Encryption Apps Let Trump Aides Break the Law – Would You Compromise Transparency for Privacy?
Senior members of the Trump administration have resorted to encrypted communication apps amid email hacking concerns that disrupted Hilary Clinton’s presidential election campaign and exposed sensitive conversations of Democratic National Committee (DNC) members to WikiLeaks.
The use of encrypted and disappearing messaging apps at the White House may violate the Presidential Records Act, which necessitates archival and retention of work related communication for transparency and litigation requirements. Trump aides are reportedly using the messaging app Signal that offers end-to-end encryption for personal communication. Maintaining a complete record of email communication at the White House is already a tough endeavor, and adding encrypted communication to the mix will only make it difficult to enforce the public disclosure laws.
At the same time, the Trump administration also fears White House staffers are using the technology to expose the government’s darkest corners without leaving a digital trail. The messaging app Confide with its SnapChat-like features of disappearing messages is allegedly being used specifically for this purpose by some U.S. government officials.
How Encrypted Messaging Works
Encryption is the process of converting information into a random and apparently meaningless data (cyphertext). Various mathematical functions or algorithms may be used to convert original data into encrypted cyphertext. The process of converting cyphertext back into its original form is called Decryption.
Modern cryptographic protocols utilize numeric codes known as Encryption Keys encrypt and decrypt the data. The Keys are available only to the sender and recipient of encrypted information. Third parties including hackers, government agencies, Internet Service Providers and even the encrypted messaging service providers such as Signal and Confide cannot legally access Encryption Keys. Private communication between end-users therefore remains elusive and untraceable by legitimate means.
Privacy or Transparency?
The concept of secure encrypted messaging is widely popular and appreciated for personal use, even in the White House. Regulations that necessitate data retention apply only to work-related communication that involves senior government officials to ensure transparency. To enforce public disclosure laws for communication that takes place via end-to-end encrypted messaging apps, the government will also need decryption keys to make sense of the encrypted data archived by the sender and recipient. To make matters more complex, apps such as Confide go a step ahead with disappearing messaging features that prevent users from archiving or even taking screenshots of the communication.

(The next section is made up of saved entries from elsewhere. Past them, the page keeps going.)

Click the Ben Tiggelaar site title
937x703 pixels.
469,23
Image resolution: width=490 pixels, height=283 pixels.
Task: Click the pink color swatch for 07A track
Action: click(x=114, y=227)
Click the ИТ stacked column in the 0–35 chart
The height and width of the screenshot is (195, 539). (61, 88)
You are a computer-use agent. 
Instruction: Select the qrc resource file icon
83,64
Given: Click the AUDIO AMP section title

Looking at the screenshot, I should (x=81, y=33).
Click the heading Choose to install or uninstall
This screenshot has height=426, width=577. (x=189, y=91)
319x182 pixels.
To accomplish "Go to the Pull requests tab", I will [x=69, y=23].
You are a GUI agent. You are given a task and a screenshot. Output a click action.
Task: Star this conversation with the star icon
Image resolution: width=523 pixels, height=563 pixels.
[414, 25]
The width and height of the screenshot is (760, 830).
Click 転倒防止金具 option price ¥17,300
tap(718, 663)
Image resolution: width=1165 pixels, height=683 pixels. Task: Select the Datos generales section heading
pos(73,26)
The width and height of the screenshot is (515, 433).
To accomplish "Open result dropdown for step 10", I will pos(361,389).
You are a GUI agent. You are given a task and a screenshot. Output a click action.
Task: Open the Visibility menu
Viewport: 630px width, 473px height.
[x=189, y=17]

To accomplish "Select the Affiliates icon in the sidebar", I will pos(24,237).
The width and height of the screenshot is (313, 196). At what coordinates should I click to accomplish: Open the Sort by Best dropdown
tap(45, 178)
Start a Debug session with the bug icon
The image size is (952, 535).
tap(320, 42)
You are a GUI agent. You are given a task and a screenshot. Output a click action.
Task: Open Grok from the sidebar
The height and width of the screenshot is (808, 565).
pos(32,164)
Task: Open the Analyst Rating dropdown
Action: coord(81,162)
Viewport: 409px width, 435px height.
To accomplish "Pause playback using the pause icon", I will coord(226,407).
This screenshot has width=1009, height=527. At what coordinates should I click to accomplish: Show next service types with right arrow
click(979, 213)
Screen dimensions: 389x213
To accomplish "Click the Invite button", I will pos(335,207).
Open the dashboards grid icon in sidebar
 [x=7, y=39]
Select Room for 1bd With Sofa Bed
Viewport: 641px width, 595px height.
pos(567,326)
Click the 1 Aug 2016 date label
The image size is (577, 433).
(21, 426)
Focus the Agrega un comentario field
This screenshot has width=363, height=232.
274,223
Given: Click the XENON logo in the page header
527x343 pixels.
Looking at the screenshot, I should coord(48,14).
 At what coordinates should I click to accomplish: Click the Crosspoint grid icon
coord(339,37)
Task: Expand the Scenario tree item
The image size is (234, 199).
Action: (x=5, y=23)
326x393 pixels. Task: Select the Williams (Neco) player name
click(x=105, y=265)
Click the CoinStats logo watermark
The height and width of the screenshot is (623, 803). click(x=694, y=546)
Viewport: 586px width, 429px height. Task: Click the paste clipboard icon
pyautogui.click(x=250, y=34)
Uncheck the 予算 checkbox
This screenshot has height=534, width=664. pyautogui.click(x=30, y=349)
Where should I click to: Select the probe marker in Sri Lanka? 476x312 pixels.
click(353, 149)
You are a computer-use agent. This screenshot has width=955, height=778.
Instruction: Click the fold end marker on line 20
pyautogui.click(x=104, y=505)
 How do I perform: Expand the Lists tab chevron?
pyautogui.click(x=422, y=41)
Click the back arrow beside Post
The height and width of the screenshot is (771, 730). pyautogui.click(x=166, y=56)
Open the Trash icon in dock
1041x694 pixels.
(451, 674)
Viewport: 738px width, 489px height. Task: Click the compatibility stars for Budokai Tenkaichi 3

Third-party encrypted communication apps are skewed toward privacy, to a point where end-users cannot be held accountable for their communication, since the paper trail is entirely inaccessible and eliminated. In a public office or collaborative workplace, excessive privacy compromises transparency. The concerned authorities should therefore remain on top of the communication technologies used by employees and may need to regulate the use of end-to-end encrypted communication apps for work purposes. The tradeoff between privacy and transparency will emerge as a pressing need of the corporate world in response to rapid adoption of encrypted communication technologies by security-aware end-users.